As it happened, the congressmen were wrong, Kotz ultimately concluded. The time stamp actually showed that the article had come out after the press release was filed. But let's suppose for the sake of argument that some scofflaw SEC public affairs person really had leaked the press release a few minutes early. How would that justify an inquiry into whether White House officials had coordinated with SEC officials about the "timing" of the filing of the Goldman Sachs (GS, Fortune 500) complaint?
3.4 million emails
Beats me, but it was enough for Kotz, a former inspector general at the Peace Corps who was promoted to become the SEC's IG in December 2007 by then SEC chairman Christopher Cox. Kotz quickly agreed to carry Rep. Issa's water. He unveiled his probe on April 23, producing headlines that, for the next several months, fooled the public into thinking that there really must be some sort of substantial evidence of shenanigans. (Kotz did not respond to an email and phone call seeing comment.)
Next, Kotz's office "obtained and searched over 3.4 million emails," Kotz proudly reports. These belonged to "64 current and former SEC employees," including "11 employees of the Office of the Chairman, 17 employees of the Offices of the Commissioners, 14 Headquarters Division of Enforcement employees," and on it goes. And remember, this was all going on while the SEC was still trying to conduct its ongoing investigation of Goldman -- the highest profile case on its docket.
Kotz then "personally" led the questioning of 32 SEC witnesses under oath, he boasts in his report. The witnesses included all five SEC commissioners; enforcement director Robert Khuzami; deputy enforcement director Lorin Reisner; and a couple dozen other high-level agency attorneys and professionals, all of whom were yanked away from their duties and responsibilities to submit to Representative Issa's fishing expedition.
Alas, it was all in vain. There wasn't, and never had been, anything to back up the congressman's charges. Zero. Kotz found "no evidence that anyone at the SEC ever mentioned the financial reform legislation in connection with the Goldman investigation." Moreover, "no information about the SEC's investigation of Goldman was shared with any outside entities or individuals prior to the SEC's April 16 action." Kotz concluded: "The OIG has not found evidence indicating that the SEC coordinated its investigation of . . . Goldman with the Executive Office of the President, the White House, any White House employees, any Member of Congress, any Congressional employee, the Democratic National Committee, the Democratic Senate Campaign Committee, the Democratic Congressional Campaign Committee, or any of their employees."
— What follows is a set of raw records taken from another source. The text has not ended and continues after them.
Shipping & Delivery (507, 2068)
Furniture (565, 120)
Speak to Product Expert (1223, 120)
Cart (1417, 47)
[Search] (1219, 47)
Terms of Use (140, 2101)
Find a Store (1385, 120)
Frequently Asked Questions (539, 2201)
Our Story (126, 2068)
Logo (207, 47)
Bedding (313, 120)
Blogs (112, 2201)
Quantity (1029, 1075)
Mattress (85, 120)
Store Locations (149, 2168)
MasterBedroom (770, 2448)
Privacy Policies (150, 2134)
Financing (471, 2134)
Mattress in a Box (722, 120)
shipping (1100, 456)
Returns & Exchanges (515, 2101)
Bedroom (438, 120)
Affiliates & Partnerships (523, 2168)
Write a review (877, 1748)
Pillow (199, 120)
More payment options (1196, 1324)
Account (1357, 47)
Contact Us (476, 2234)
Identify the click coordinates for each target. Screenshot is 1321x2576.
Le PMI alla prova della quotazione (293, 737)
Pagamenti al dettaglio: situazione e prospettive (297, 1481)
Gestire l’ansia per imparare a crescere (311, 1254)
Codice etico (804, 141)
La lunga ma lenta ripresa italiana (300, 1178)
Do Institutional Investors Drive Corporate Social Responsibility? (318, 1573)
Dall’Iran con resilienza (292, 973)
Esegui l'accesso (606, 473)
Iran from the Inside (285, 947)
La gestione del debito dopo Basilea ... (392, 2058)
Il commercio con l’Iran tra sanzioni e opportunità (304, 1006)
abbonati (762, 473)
This astoundingly silly and wasteful investigation has an important contextual backdrop. As an agency, the SEC is now struggling to demonstrate to both the public and to its own demoralized staff that after overlooking the largest Ponzi scheme in history and getting blindsided by the worst financial crisis since the Depression, the agency has reconstituted itself as a vigilant, revitalized, meaningful cop on the Wall Street beat.
It is painfully obvious that what the SEC has suffered from in recent years is excessive timidity-not aggressiveness. Its staff attorneys have exhibited too much fear of acting; too much fear of being second-guessed and criticized and called to account by too many layers of bureaucratic overseers. Staffers need to know that if they dare to challenge a powerful target (a Bernie Madoff, say, or a Goldman Sachs), that the agency will back them up-not treat them like criminals, reading their emails, listening to tapes of closed meetings, soliciting informants, and second-guessing their decisions, all in an effort to chase down politically-motivated figments of a congressman's imagination.